Result showing contour (green) compared to circle fit (red):

enter image description here

Circle Radius and Center:

radius = 117.6142467296168   center = 220.2169911178609 , 150.26823599797507



A least squares fit method (between the contour points and a circle) can be obtained using Scipy. For example, see:

https://gist.github.com/lorenzoriano/6799568

https://docs.scipy.org/doc/scipy/reference/generated/scipy.optimize.curve_fit.html


I would suggest computing a mask as in nathancy's answer, but then simply counting the number of pixels in the mask opening that he computed (which is an unbiased estimate of the area of the hole), and then translating the area to a radius using radius = sqrt(area/pi).
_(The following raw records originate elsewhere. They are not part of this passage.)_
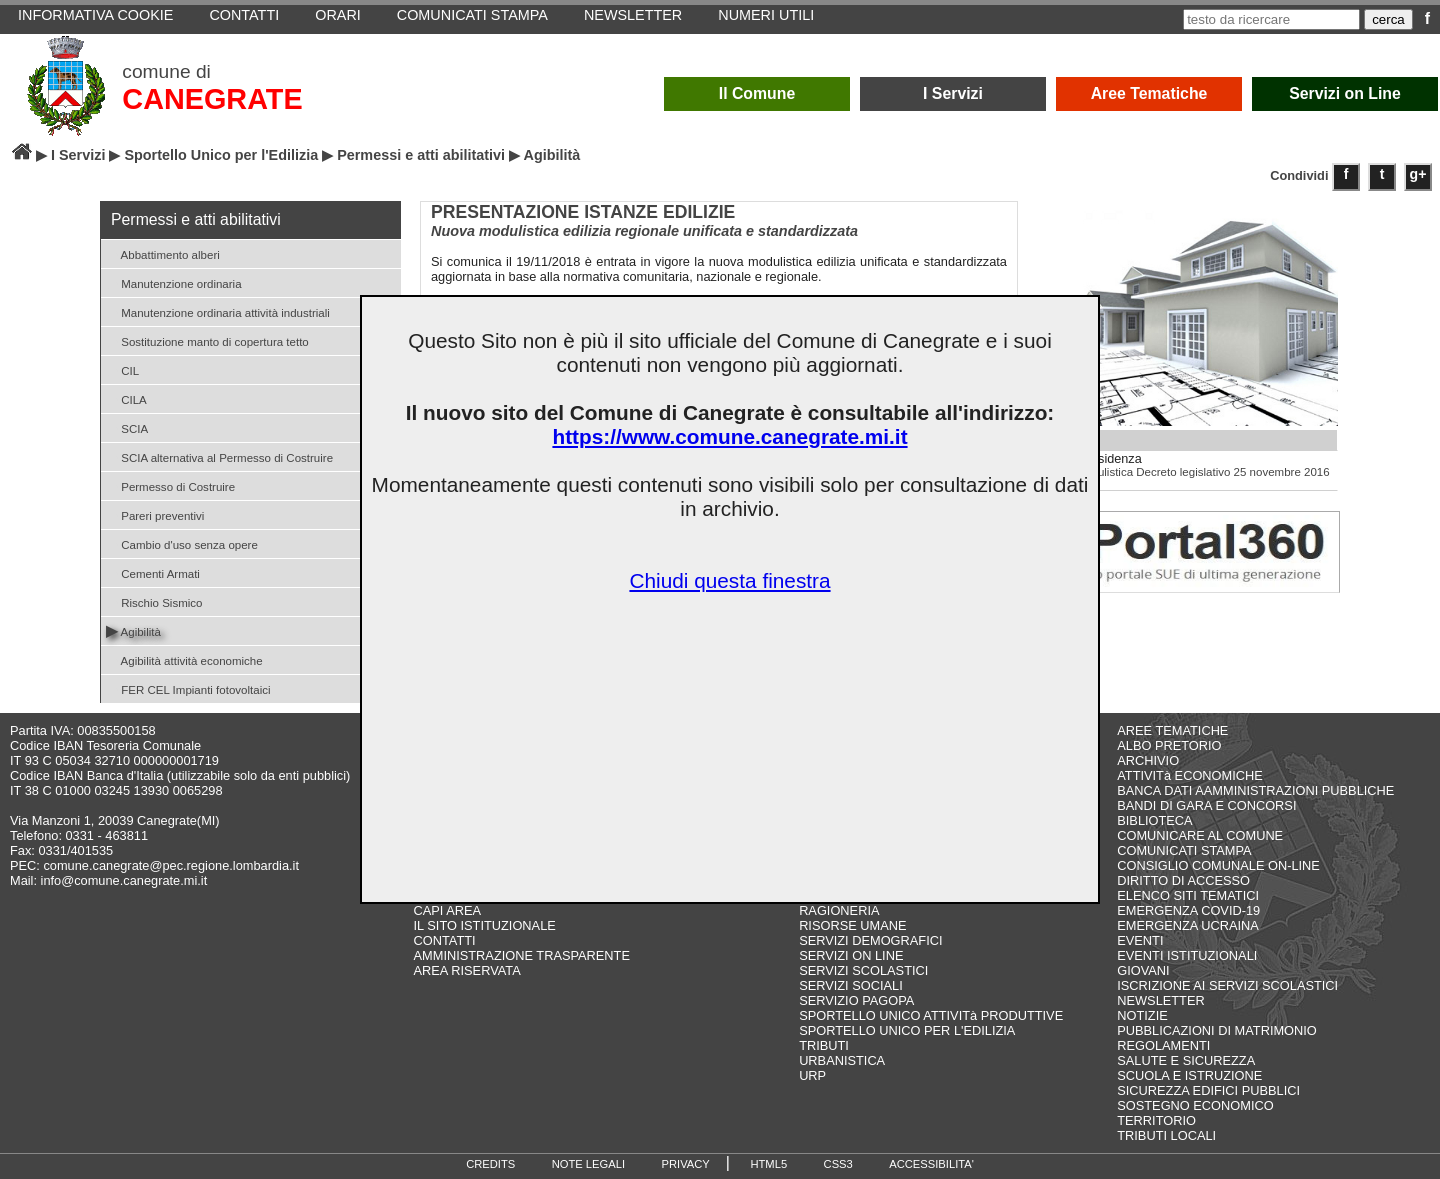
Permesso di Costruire (170, 485)
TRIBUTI (824, 1045)
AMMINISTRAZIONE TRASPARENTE (522, 955)
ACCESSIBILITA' (931, 1164)
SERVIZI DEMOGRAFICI (870, 940)
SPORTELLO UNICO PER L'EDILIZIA (907, 1030)
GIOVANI (1143, 970)
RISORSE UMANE (852, 925)
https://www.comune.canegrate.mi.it (729, 436)
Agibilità (133, 630)
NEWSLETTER (1160, 1000)
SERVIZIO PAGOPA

This will give you the radius of the circle with the same area as the hole, and corresponds to one method to obtain a best fit circle.

A different way of obtaining a best fit circle is to take the contour of the hole (as returned in cnts by cv.findContours in nethancy's answer), finding its centroid, and then computing the mean distance of each vertex to the centroid. This would correspond approximately* to a least squares fit of a circle to the hole perimeter.

* I say approximately because the vertices of the contour are an approximation to the contour, and the distances between these vertices is likely not uniform. The error should be really small though.


Here's code example using DIPlib (disclosure: I'm an author) (note: the import PyDIP statement below requires you install DIPlib, and you cannot install it with pip, there is a binary release for Windows on the GitHub page, or otherwise you need to build it from sources).

import PyDIP as dip
import imageio
import math

img = imageio.imread('https://i.stack.imgur.com/szvc2.jpg')
img = dip.Image(img[:,2600:-1])
img.SetPixelSize(0.01, 'mm')      # Use your actual values!
bin = ~dip.OtsuThreshold(dip.Gauss(img, [3]))
bin = dip.Opening(bin, 25)
#dip.Overlay(img, bin - dip.BinaryErosion(bin, 1, 3)).Show()

msr = dip.MeasurementTool.Measure(dip.Label(bin), features=['Size', 'Radius'])
#print(msr)

print('Method 1:', math.sqrt(msr[1]['Size'][0] / 3.14), 'mm')
print('Method 2:', msr[1]['Radius'][1], 'mm')

The MeasurementTool.Measure function computes 'Size', which is the area; and 'Radius', which returns the max, mean, min and standard deviation of the distances between each boundary pixel and the centroid. From 'Radius', we take the 2nd value, the mean radius.

This outputs:

Method 1: 7.227900647539411 mm
Method 2: 7.225178113501325 mm

But do note that I assigned a random pixel size (0.01mm per pixel), you'll need to fill in the right pixels-to-mm conversion value.

Note how the two estimates are very close. Both methods are good, unbiased estimates. The first method is computationally cheaper.